Instant messaging: Another distraction or a tool for collaboration?

Apparently, e-mail isn't fast enough.

After years of reluctance to add another potential distraction to their employees' work days, companies are starting to embrace instant messaging.

Instant messaging isn't new to the workplace, but it's mainly been used by employees who have installed IM programs on the sly. Now employers are getting into the act. IM programs allow users to start casual, real-time conversations with co-workers on their "buddy lists," which show who is online. With IMs, not only can you get instant answers, but you can talk with multiple people at once. Some programs offer video features and file sharing.

Together with blogs and wikis, IMs are "changing the way people collaborate," says Andrew McAfee, an associate professor at Harvard Business School. Companies "increasingly react to situations and problems on the fly, not solely by hierarchy," he told The Wall Street Journal.

In fact, 95 percent of employees in big companies will be using IMs as the "de facto tool for voice, video and text chat" within five years, predicts Gartner Inc., a technology consultant, the Journal reported.

Bill Parish, an accountant with a home business in Kansas City, Mo., uses MSN Messenger to communicate with clients. When he travels, he changes his IM icon - a palm tree means he's in Florida, a race car represents Indianapolis.

"I like that it's instantaneous, that my clients can say 'Do you have a minute to invest in me.' It's almost like having (them) move in to the space next door - you see them in the hallways and stop to talk to them. This becomes that hallway," said Parish, a former technology committee and practice development committee chairman for the National Society of Accountants. "I've tried to take anything I can do in person and do it through cyberspace," he told Accounting Technology.

Consider the case of Vivek Khanna of Los Gatos, CA, the U.S. director of business development for a back-office outsourcing company based in Mumbai, India. When he's finishing dinner, it's 9 a.m. in Mumbia. He heads to his computer until about 11 p.m. to answer e-mail and IM questions about accounting vouchers and payroll forms, the Chicago Tribune reported. He sleeps a bit, but by 5 a.m. he's back at his computer to catch the end of the business day in India.

The casual nature of IMs can help blur the lines of hierarchy in business. Suzanne Gordon, chief information officer for software maker SAS Institute Inc., IMs with overseas staffers two or three steps below her on the organizational chart, the Journal reported. During one chat, a manager in France pointed out a flaw in technology support. A quick IM survey of other employees convinced Gordon that she should assign the problem to a manager in the U.S. "Sometimes through proper channels you don't always get the truth."

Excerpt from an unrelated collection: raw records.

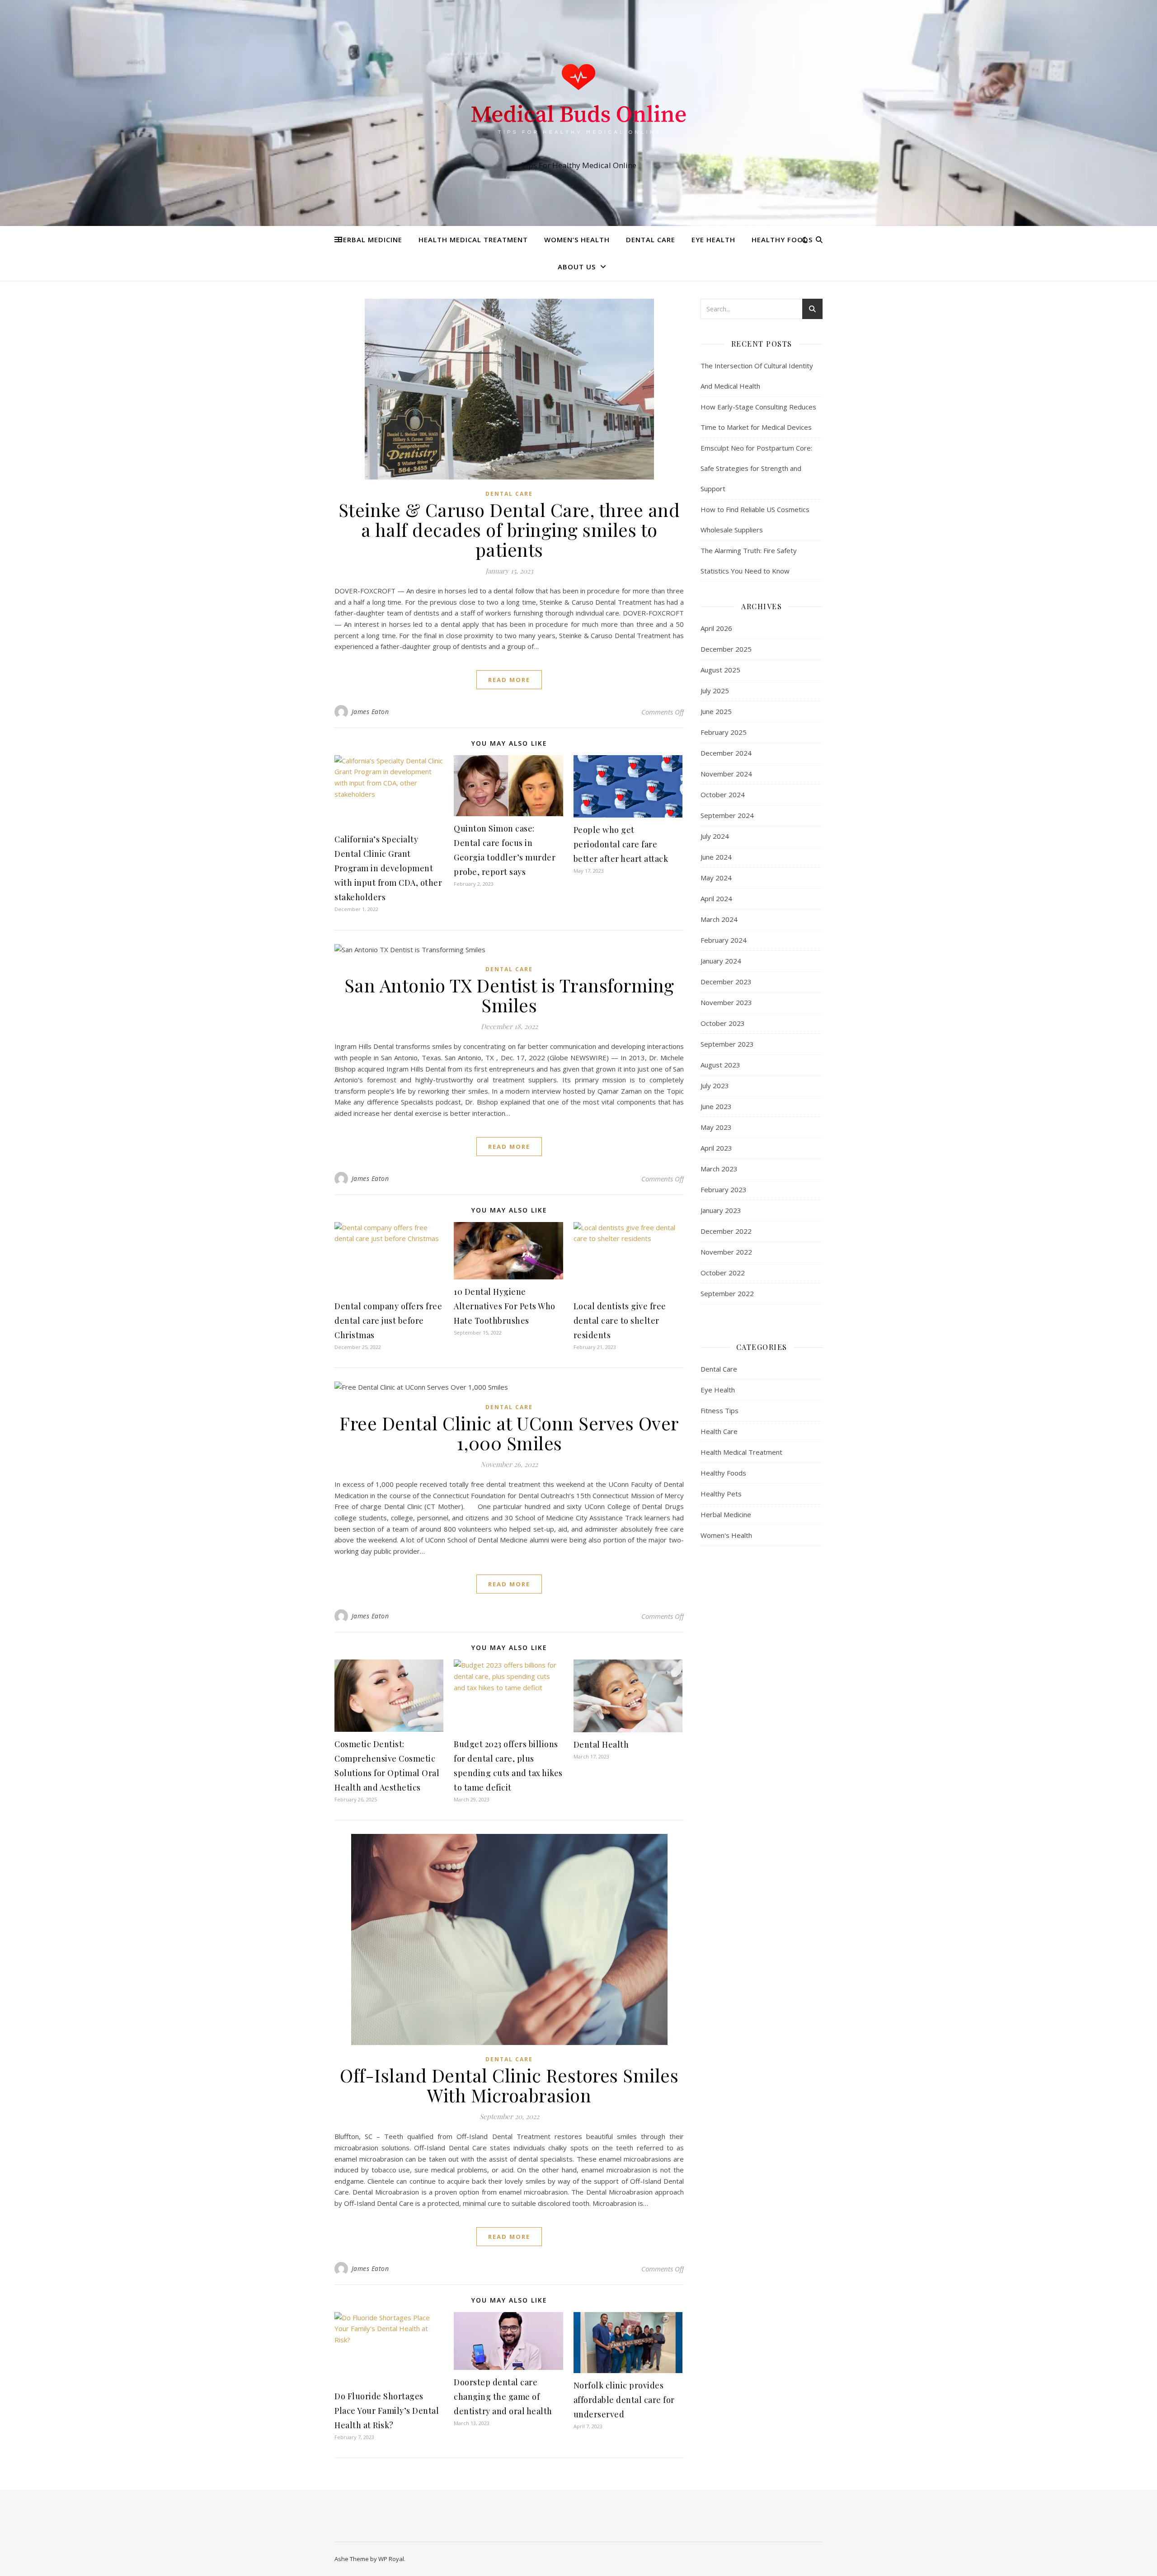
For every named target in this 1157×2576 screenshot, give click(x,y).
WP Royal (391, 2559)
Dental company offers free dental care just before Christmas (388, 1320)
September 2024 (727, 815)
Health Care (719, 1431)
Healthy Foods (782, 239)
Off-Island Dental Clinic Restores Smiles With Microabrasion (509, 2085)
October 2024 (723, 794)
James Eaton (370, 711)
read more (509, 680)
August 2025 (720, 669)
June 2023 (716, 1106)
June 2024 (716, 856)
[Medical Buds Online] (578, 105)
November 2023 (726, 1002)
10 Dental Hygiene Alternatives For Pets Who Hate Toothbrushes (504, 1306)
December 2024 (726, 752)
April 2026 (716, 628)
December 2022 (726, 1231)
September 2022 (727, 1293)
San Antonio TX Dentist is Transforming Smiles (509, 995)
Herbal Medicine (370, 239)
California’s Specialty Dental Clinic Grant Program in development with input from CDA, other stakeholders (388, 868)
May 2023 (716, 1127)
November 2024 (726, 773)
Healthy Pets (721, 1493)
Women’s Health (577, 239)
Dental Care (650, 239)
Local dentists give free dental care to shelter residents (620, 1320)
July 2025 (715, 690)
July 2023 (715, 1085)
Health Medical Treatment (473, 239)
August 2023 (720, 1064)
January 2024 (721, 960)
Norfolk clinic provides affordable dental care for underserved (624, 2400)
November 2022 (726, 1251)
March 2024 (719, 919)
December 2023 (726, 981)
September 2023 (727, 1043)
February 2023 (724, 1189)
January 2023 (721, 1210)
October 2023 (723, 1023)
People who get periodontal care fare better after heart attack (621, 844)
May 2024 (716, 877)
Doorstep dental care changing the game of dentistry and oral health (503, 2396)
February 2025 (724, 732)
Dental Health (601, 1744)
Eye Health (713, 239)
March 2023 (719, 1168)
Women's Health (726, 1535)
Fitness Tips (719, 1410)
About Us (577, 266)
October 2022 (723, 1272)
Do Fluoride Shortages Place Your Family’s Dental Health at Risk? (386, 2410)
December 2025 (726, 648)
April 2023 (716, 1147)
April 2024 (716, 898)
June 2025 (716, 711)
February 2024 (724, 940)
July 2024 (715, 836)
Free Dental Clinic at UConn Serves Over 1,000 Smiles (509, 1433)
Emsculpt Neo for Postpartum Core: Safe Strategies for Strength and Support (756, 468)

The drawbacks of instant messaging? IT professionals worry about security breaches; managers worry about losing control; workers wonder if they're ever really "off" work. IM programs have a Big Brother-like quality of showing others when you're at your computer. Paul Tidball, an SAS product manager who works from his home in Oregon, said he sometimes signs off IM programs when he feels overwhelmed. "At some point you just have to put the mouse down," he told the Journal.

Some observers say that businesses are foot-draggers when it comes to new technologies. Executives should understand what teenagers are using, since they're typically the first to embrace new ideas and gadgets.

E-mail? Too inefficient. "If I'm talking to any friends it's through a social network," said Asheem Badshah, a teenaged president of Scriptovia.com, an essay-sharing site. "For me, even IM died and was replaced by text messaging. Facebook will replace e-mail for communicating with certain people," Badshah said. CNet reported these and similar comments from teen entrepreneurs at a Mashups 2007 conference in San Francisco last week.

Dow Chemical Co. is taking cues from its workers who sneak gadgets and applications into the workplace. "We keep coming back to the fact that we aren't able to predict every piece of technology that a user could find value in," Dave Asiala, Dow's IT director of shared services, told the Business Technology Blog in The Wall Street Journal.

David Rae, an editor at London-based Financial Director magazine, writes that text messages are starting to be adopted as a useful corporate communications tool, "although a word of advice here: Don't let your HR department anywhere near it."